1. Vite in esilio: indagare il passato per capire il presente

Nei testi autobiografici il passaggio della frontiera significa uscire da un orizzonte noto per approdare verso l’ignoto; è un passaggio epocale perché comporta il fatto di entrare in uno spazio indeterminato, dove si diventa stranieri, se non lo si è già in patria, e dove l’individuo si confronta con un orizzonte sconosciuto. È qui che la scrittura diventa centrale, come momento di elaborazione dell’esperienza, espressione di un disagio e costruzione di nuovi riferimenti.[1]

Il tema affrontato da questo libro è di urgente attualità e si iscrive nel novero delle questioni ineludibili che l’umanità globalizzata deve affrontare. La citazione in esergo corrisponde al taglio dello studio, che tratta la restituzione letteraria dell’esperienza dell’esilio, dimostrando, attraverso una ricognizione estesa nel tempo e nello spazio, le ragioni che rendono indispensabile il ricorso alla letteratura per tentare di comprendere un fenomeno che oggi viene affrontato come un problema economico, politico, sociale, umanitario (quando c’è una particolare sensibilità), mentre non manca di importanti risvolti culturali, antropologici, psicologici.

Il primo merito che voglio sottolineare di questo saggio è che documenta come l’esilio non sia un fenomeno solo contemporaneo né degli anni recenti: sembra ovvio, ma è utile ricordarlo anche nel dibattito pubblico, nel quale spesso si affrontano le emergenze migratorie come una novità del mondo attuale, dimenticando che l’umanità in una certa misura è sempre stata nomade.
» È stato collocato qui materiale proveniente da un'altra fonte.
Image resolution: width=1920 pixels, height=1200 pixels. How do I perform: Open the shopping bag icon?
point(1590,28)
L’esilio non coincide de plano con la migrazione, ma ne è una manifestazione importante.

2. Raccontare l’esilio: la costruzione di un linguaggio e di un immaginario

Partendo dall’antichità, classica e biblica, e sviluppando un percorso storico che giunge fino a oggi, Tatti in primo luogo mette a fuoco la costruzione di un linguaggio capace di narrare l’esperienza dell’esilio: al di là dei tòpoi narrativi tradizionali, il racconto dell’esilio, che si tratti dell’esodo biblico, dei tragici greci, di Ovidio o Seneca, da sempre ha dovuto far ricorso a modalità narrative specifiche, in grado di trasmettere la peculiarità di un processo articolato, di un’esperienza umana che si sviluppa attraverso dei passaggi ricorrenti, ma possiede anche dei tratti di singolarità irripetibile.
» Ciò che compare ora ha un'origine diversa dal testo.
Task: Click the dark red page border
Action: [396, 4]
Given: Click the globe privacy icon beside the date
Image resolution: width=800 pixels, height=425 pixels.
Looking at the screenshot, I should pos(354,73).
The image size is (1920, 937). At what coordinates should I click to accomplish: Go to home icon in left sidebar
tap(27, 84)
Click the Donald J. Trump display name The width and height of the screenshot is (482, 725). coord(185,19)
Risulta evidente che, sin dall’epoca antica, è forte il nesso tra esilio e scrittura: la scrittura si configura come approdo consolatorio, canale per mantenere vive le relazioni fisicamente interrotte, ma anche strumento di una rielaborazione dell’esperienza che, quando l’esilio arriva come esito di un conflitto politico, permette a chi ne è vittima di argomentare le proprie ragioni e dare un senso alla sventura.
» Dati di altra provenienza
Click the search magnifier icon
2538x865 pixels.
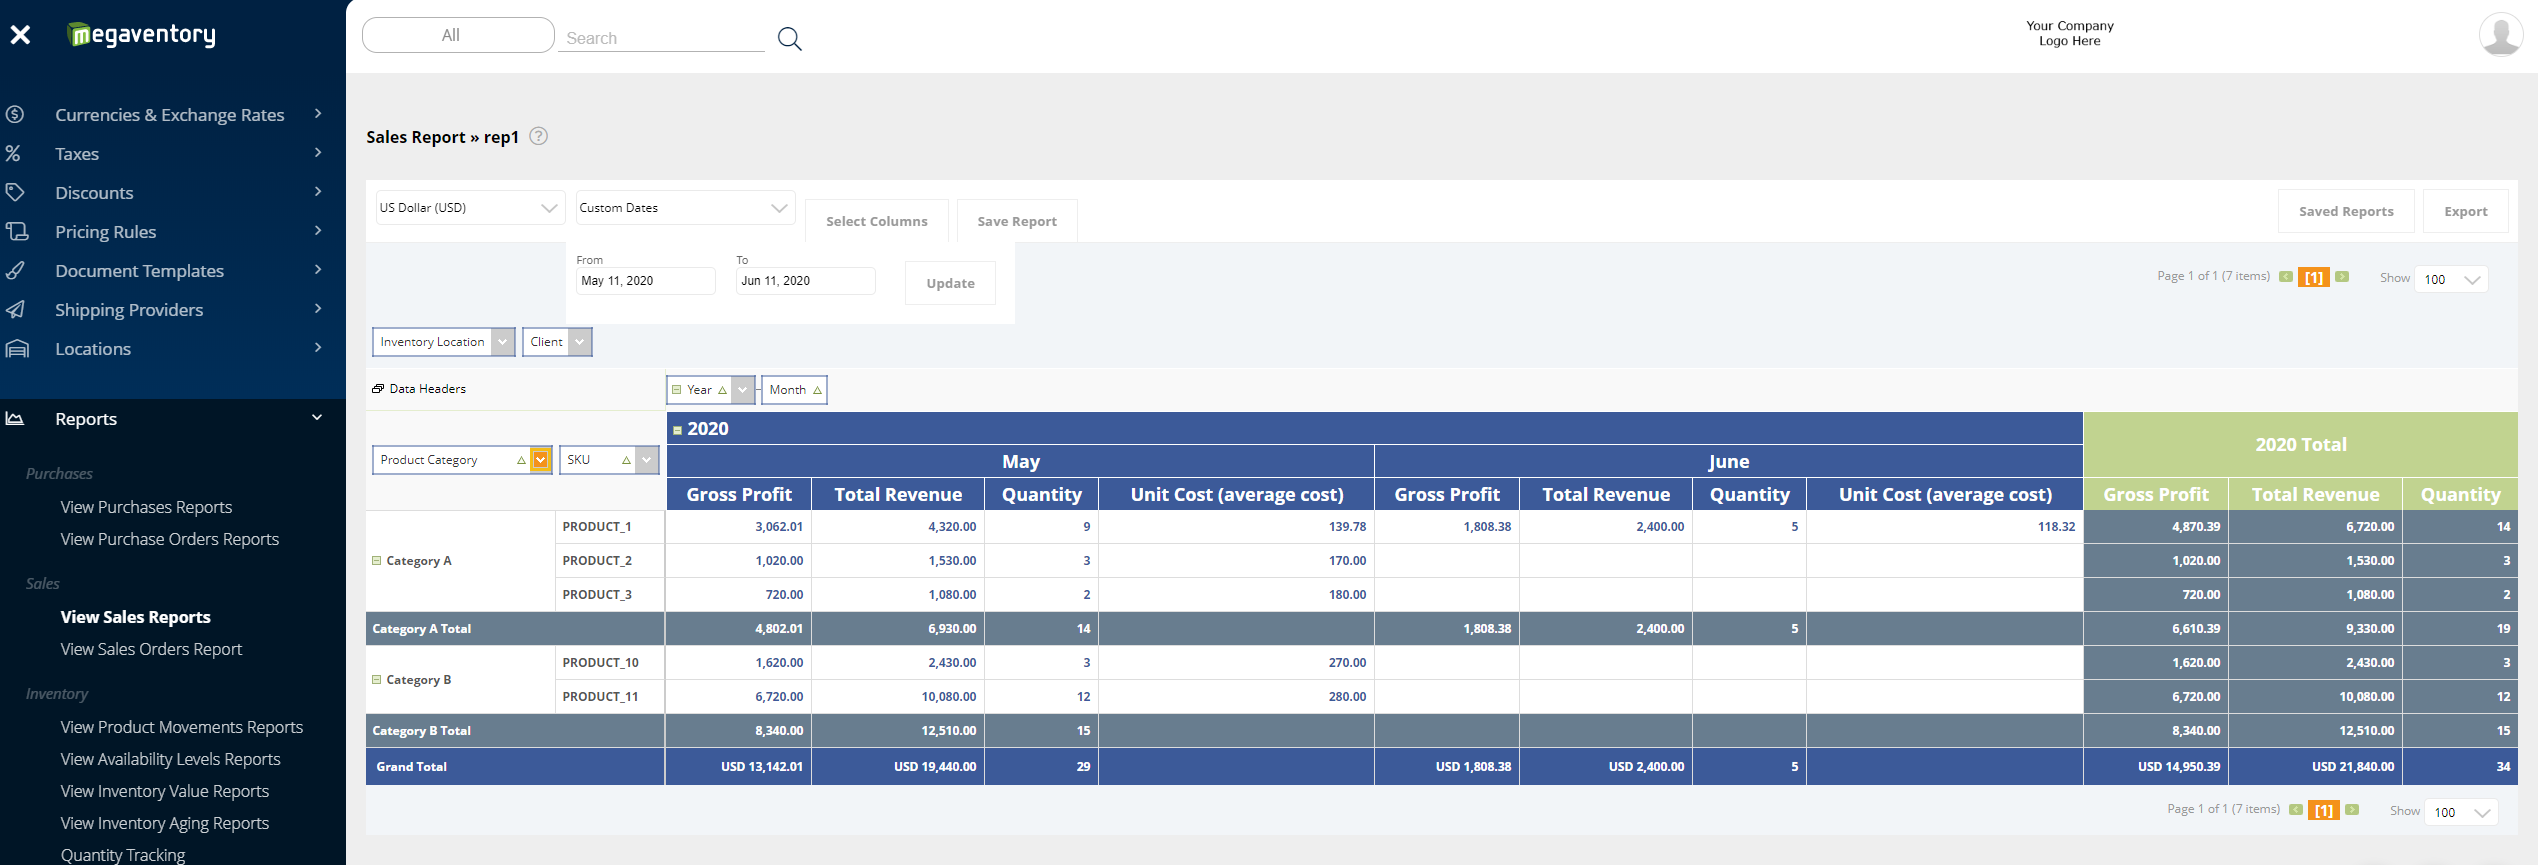[789, 39]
Non è irrilevante, inoltre, la configurazione di esperienza di formazione che l’esilio può assumere, intrecciandosi spesso con una responsabilità collettiva che trova la sua ragione in una dimensione di lunga durata: esemplare tra tutti il destino di Enea.

Se in alcuni casi l’esilio ripercorre i tòpoi tipici del racconto di viaggio (allontanamento e perdita, ma anche scoperta e rifondazione) in altri l’esilio già nell’antichità possiede le caratteristiche moderne di una vicenda cui è impossibile attribuire un senso: la scrittura diventa così veicolo prezioso di «recupero di identità e costruzione di una propria storia alternativa a quella pubblica cancellata dagli avvenimenti»[2]; ed è questo il caso di Ovidio.

Dopo il capitolo sugli antichi, un posto a sé merita l’esilio dantesco, che Tatti colloca «al centro del paradigma», nella misura in cui nell’esperienza di Dante exul immeritus si condensano tutti i tratti già consolidati dalla tradizione, si apre la strada per la costruzione possente della Commedia, e si eleva infine l’esperienza contingente a un valore emblematico capace di rappresentare nella sua interezza ogni aspetto della vita umana, anche in chiave escatologica.

Il lungo tracciato che va dal Rinascimento al Risorgimento vede configurarsi molteplici tipologie di esilio, e di scritture dell’esilio. Se nel Rinascimento l’esilio si coniuga con una ricerca personale di acquisizione di sapere e consapevolezza, non di rado anche in relazione a un approfondimento della conoscenza dei classici, nel periodo del Risorgimento «in Italia l’esilio diventa “un’istituzione”»[3], a partire dalla vicenda emblematica del Foscolo. La militanza politica degli esuli assume significato in relazione al processo risorgimentale, e favorisce altresì la conoscenza della cultura italiana all’estero. L’autrice esamina i singoli, numerosi, casi, individuando le peculiarità specifiche di ognuno. Un’attenzione particolare va, come detto, a Foscolo, che dà all’esilio un senso attivamente politico, e una trasfigurazione letteraria che si compie anche attraverso una riattivazione del rapporto con la tradizione, con Dante in primo luogo. La ricognizione è puntuale e, pur nella sintesi, rende ragione del quadro articolato e vivace del panorama intellettuale italiano dell’Ottocento, che spesso trova negli scritti degli esuli la definizione identitaria che darà alimento alla ricostruzione politico-letteraria di De Sanctis.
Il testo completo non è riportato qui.